Bloc de texte:
L’évaluation scientifique des risques

L’expertise scientifique produite par l’Anses permet d’établir un état de l’art des données scientifiques et, dans beaucoup de cas s’agissant de santé environnementale, de graduer les niveaux d’incertitudes concernant les dangers, les expositions et in fine les risques pour l’homme, les animaux ou les plantes. « L’expertise telle que nous la menons est au carrefour entre production de connaissances et recommandations d’action pour les pouvoirs publics, sur un vaste champ de risques se rapportant à toutes les expositions auxquels nous sommes soumis dans notre vie quotidienne, sachant que dans les missions de l’agence figurent également des actions de recherche pour renforcer le socle de connaissance, notamment en santé animale, sécurité sanitaire des aliments et santé des végétaux », explique Roger Genet. L’Agence évalue aussi, selon un cadre précis et spécifique défini par la réglementation, les dossiers des industriels pour la mise sur le marché de certains produits règlementés : médicaments vétérinaires, produits phytopharmaceutiques ou biocides, notamment.

L’évaluation scientifique des risques s’inscrit dans le cadre du principe de précaution tel qu’il est défini dans l’article 5 de la Charte de l’environnement, annexée à la Constitution depuis 2005 : « Lorsque la réalisation d’un dommage, bien qu’incertaine en l’état des connaissances scientifiques, pourrait affecter de manière grave et irréversible l’environnement, les autorités publiques veillent, par application du principe de précaution et dans leurs domaines d’attributions, à la mise en œuvre de procédures d’évaluation des risques et à l’adoption de mesures provisoires et proportionnées afin de parer à la réalisation du dommage ».

Questions:
(A) D'après le texte sur l'évaluation scientifique des risques, depuis quelle année la Charte de l'environnement est-elle annexée à la Constitution ?
(B) Résumez en deux phrases le texte sur l'évaluation scientifique des risques.
(C) Poursuivez le texte sur l'évaluation scientifique des risques à partir de sa dernière phrase.

Liste des données:

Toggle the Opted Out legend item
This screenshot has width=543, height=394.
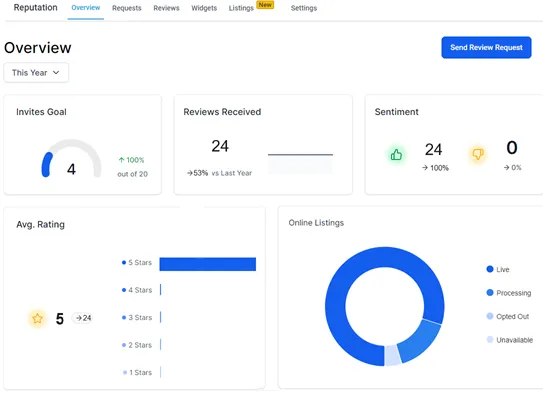507,316
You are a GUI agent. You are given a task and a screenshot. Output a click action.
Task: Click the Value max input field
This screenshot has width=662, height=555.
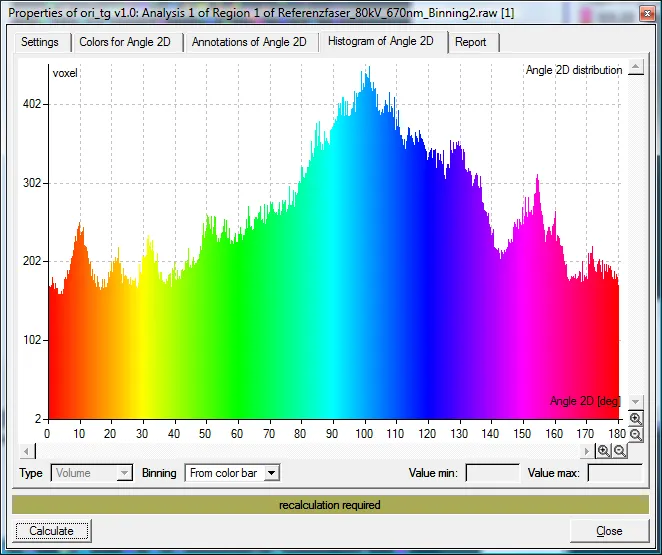click(615, 473)
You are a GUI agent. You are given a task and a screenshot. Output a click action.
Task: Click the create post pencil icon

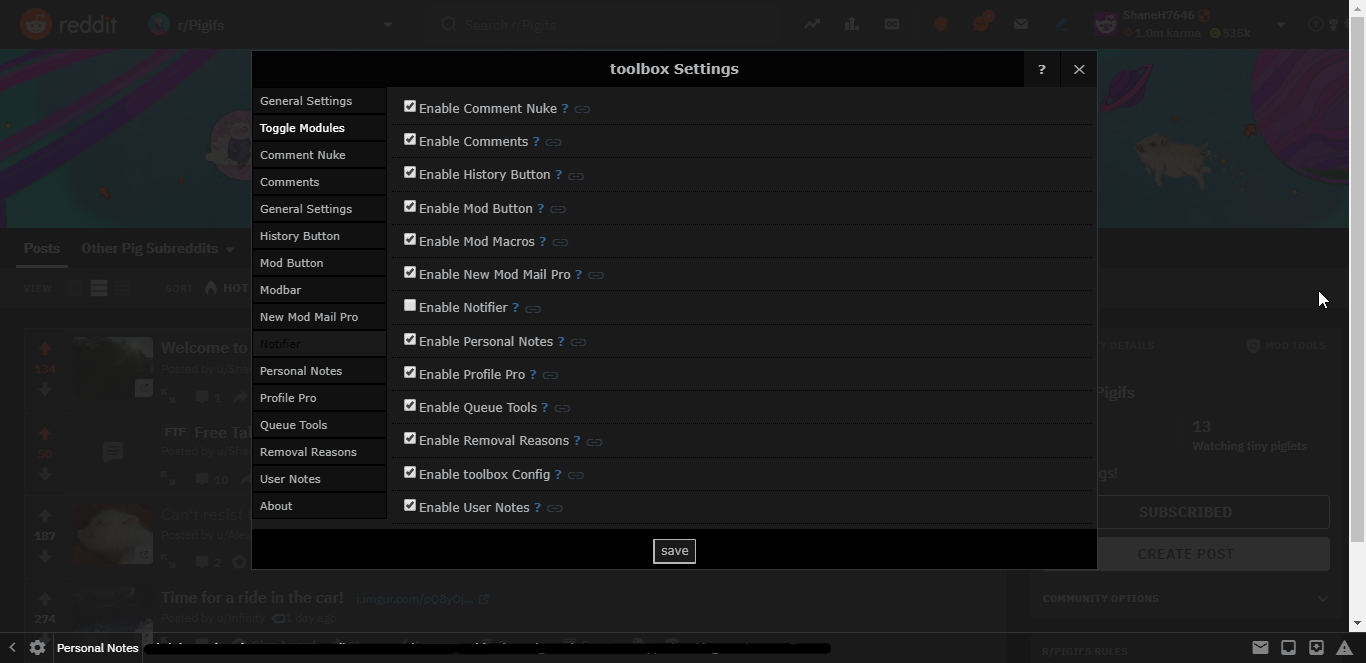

Vos réponses écrites:
(A) Depuis 2005.

(B) L'expertise scientifique de l'Anses établit un état de l'art des données scientifiques et gradue les niveaux d'incertitude concernant les dangers, les expositions et les risques, tandis que l'Agence évalue aussi, selon un cadre réglementaire, les dossiers des industriels pour la mise sur le marché de certains produits réglementés. Cette évaluation scientifique des risques s'inscrit dans le cadre du principe de précaution défini à l'article 5 de la Charte de l'environnement.

(C)
Le défi de l’indépendance

Pour évaluer le risque, l’Anses s’appuie sur la littérature scientifique, mais aussi sur des signaux faibles émanant des dispositifs de vigilance qu’elle coordonne, tels les centres anti-poison ou le réseau de vigilance sur les pathologies professionnelles, ou encore captés par des tiers : données scientifiques nouvelles, lanceurs d’alerte, etc. « Nous avons besoin de ces signaux qui font bouger les lignes et nous amènent à reconsidérer l’état des connaissances », insiste le directeur général de l’Anses.

 

Les agences d’expertise ont été construites pour apporter un regard indépendant sur la décision publique

Un point apparaît crucial : l’indépendance. Difficile, pour une agence sous la tutelle de cinq ministères (Environnement, Santé, Travail, Économie, Agriculture) ? Pas nécessairement, pour Roger Genet. Car, rappelle-t-il, les agences d’expertise sanitaire ont justement été construites pour apporter un regard indépendant à la décision publique. Et c’est l’expertise qui doit être indépendante. « Elle doit être protégée de toute influence et de tout conflit d’intérêts. Les 800 à 900 experts externes sur lesquels l’Anses s’appuie sont sélectionnés à partir d’appels à candidature, à en examinant attentivement tant les compétences que les liens d’intérêt potentiels des candidats. L’expertise scientifique menée à l’Anses repose aussi systématiquement sur des collectifs d’experts pluridisciplinaires dans lesquels les avis minoritaires ou contradictoires ont toute leur place. »

Une question se pose ensuite : jusqu’où les recommandations doivent-elles dicter la décision publique ? « Bien d’autres considérations sont à prendre en compte par les décideurs publics, surtout dans les situations de grande incertitude ». La gestion de l’épidémie de Covid-19 en témoigne.